Cela étant dit; Ce n'est pas un hasard si les dernières répétitions de Le ressentiment de la dialectique… être déplacé vers la combinaison de Gramsci russo-italien et national-populaire. En eux, Paulo est limpide – ce qui n'a guère été le cas au cours de ses 80 ans, amenant des problèmes d'interprétation de son travail et d'interventions publiques – ; « ce qui ressort évidemment le plus dans ce projet insolite, c'est la gravitation [dans] le monde autour de la fonction intellectuelle [...] [qui] malgré » (p. 310) l'esprit de contradiction spéculatif, volage, libre, étend « un main fraternellement […] au peuple » (p. 310) et le « mécontentement » du monde tel qu'il ne devrait pas être, « n'est pas l'apanage de l'intelligentsia [il est] partagé par le petit peuple des classes subalternes » (p. 32).
Paulo Arantes n'est pas un bolchevik (il cite parfois ses messages citant l'expérience russe) : mais vivant dans un pays au potentiel subversif, toujours freiné par le cynisme et la violence des élites blanches dominantes et racistes, lui, Paulo, manquait des bolcheviks.
*Ronaldo Tadeu de Souza est chercheur postdoctoral au Département de science politique de l'USP.
notes
Tous les passages cités et référencés indirectement suivent ce volume.
Cf.
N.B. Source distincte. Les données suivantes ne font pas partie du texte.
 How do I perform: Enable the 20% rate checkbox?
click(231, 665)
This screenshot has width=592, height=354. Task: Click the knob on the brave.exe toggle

Léo Strauss. Sur la tyrannie : suivi d'une correspondance avec Alexandre Kojève. São Paulo. C'est les réalisations, 2016.
Cf. Walter Benjamin - Sur le concept d'histoire. Dans: Œuvres choisies : magie et technique, art et politique. São Paulo, Brésil, 2010.
Cf. Edmund Burke- Réflexions sur la Révolution française, diverses éditions.
Une fois les choses bien comprises, j'ai concentré ce texte sur Paulo Arantes et ses 80 ans dans le Le ressentiment de la dialectique… que je comprends être son œuvre principale et peut-être la plus grande et qui révèle ses positions telles que je cherchais à les exposer ; il est évident qu'il y a des passages, même modérés, arbitraires dans l'argumentation. Mais c'est le risque de ceux qui écrivent ce type de texte. Car il va sans dire que le travail et la pensée de Paulo Arantes sont plus nuancés, avec des nuances positives et négatives à observer par d'autres, surtout par ceux qui se consacrent à la réflexion sur la gauche et ses intellectuels, ainsi que ceux qui recherchent dans le domaine de la pensée sociale et politique brésilienne.